# Slab on Grade question



## kenny911 (Apr 6, 2012)

I'm doing my final review and I'm looking at the syllabus and it mentions "Slab on Grade". What possible questions are they referring too for Geotech AM? Thanks in advance


----------



## BAZ20 (Apr 6, 2012)

Thanks for asking the question... I was also wondering about this... I hope senior members can share their experience...


----------



## treyjay (Apr 7, 2012)

you will need to know things like slabs are floors. that they are usally placed on a crushed aggregate, but they can be poured straight on the dirt in a pinch. also you can put rebar in them or maybe wwf. be sure that you know that slabs are made of concete....that is highly likely to be a test question.

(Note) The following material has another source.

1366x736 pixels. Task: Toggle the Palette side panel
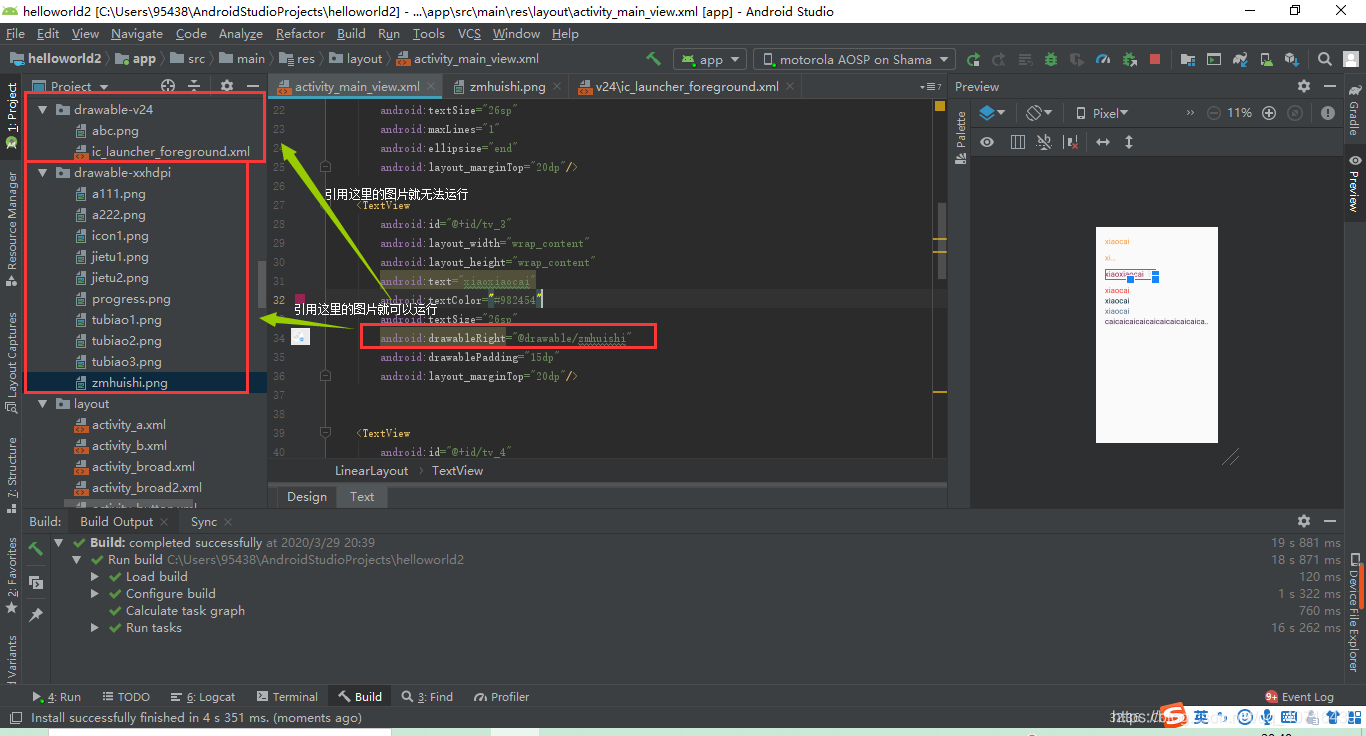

I wish I could tell you more, but you can always try calling NCEES and asking them, because they write the exam and would know better than anyone.


----------



## YMZ PE (Apr 7, 2012)

Also they might ask if the slab on grade SHOULD be poured on-grade or if there will be any issues with doing so. If the soil is highly expansive, the subgrade needs to be R&amp;R'd as non-expansive fill or base course, or else the slab may deform due to shrinkage cracks or expansion of the clay.


----------



## BAZ20 (Apr 7, 2012)

Thanks treyjay and Myra... :wave2:


----------



## ptatohed (Apr 8, 2012)

kenny911 said:


> I'm doing my final review and I'm looking at the syllabus and it mentions "Slab on Grade". What possible questions are they referring too for Geotech AM? Thanks in advance


k9,

This is a good question and, honestly, I totally skipped the slab on grade topic in my studies (fyi, I do not recall a slab question on the exam). I looked in CERM and All In One and, while these books do contain discussion about slabs, I didn't see anything about slabs on grade. Some important parameters for the slab might be the concrete type/strength, thickness, reinforced/not reinforced, joint spacing, etc. but since this 'slab on grade' topic is under the Geotechnical AM discipline, my guess is you'd be more likely to be asked about the underlying soil parameters. Like Myra said, you want the direct underlying layer to be "select fill" (relatively permeable and non-expansive), compacted correctly, etc. Also of importance is to ensure positive drainage away from the slab. You might want to check out the Shallow Foundations section in CERM too. Good luck.


----------



## kenny911 (Apr 8, 2012)

I really appreciate it. Going to write this stuff down in my binder.


----------



## terzaghi83 (Apr 10, 2012)

Yes, slab on grade on expansive fill= bad.


----------